(Beginning of SOURCE MATERIAL)

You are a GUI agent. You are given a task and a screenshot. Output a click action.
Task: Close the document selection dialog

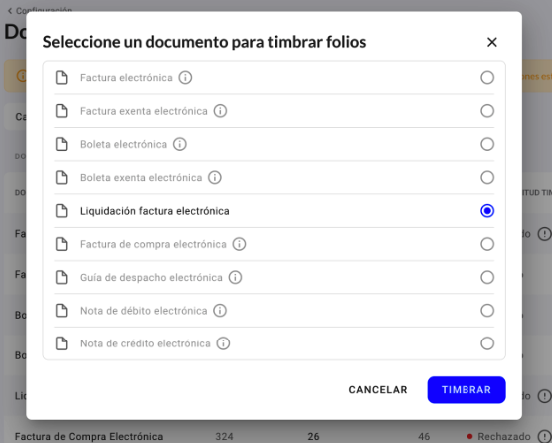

(End of SOURCE MATERIAL)
(Beginning of SOURCE MATERIAL)

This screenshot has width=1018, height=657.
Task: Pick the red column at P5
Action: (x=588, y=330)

(End of SOURCE MATERIAL)

▸ YOUR ASSIGNMENT:
Above are the entries. Output exactly the lines beginning with the line that has "You are a GUI" and ending with the line that has "Task: Close the document selection dialog".

▸ SOLVED EXERCISE:
You are a GUI agent. You are given a task and a screenshot. Output a click action.
Task: Close the document selection dialog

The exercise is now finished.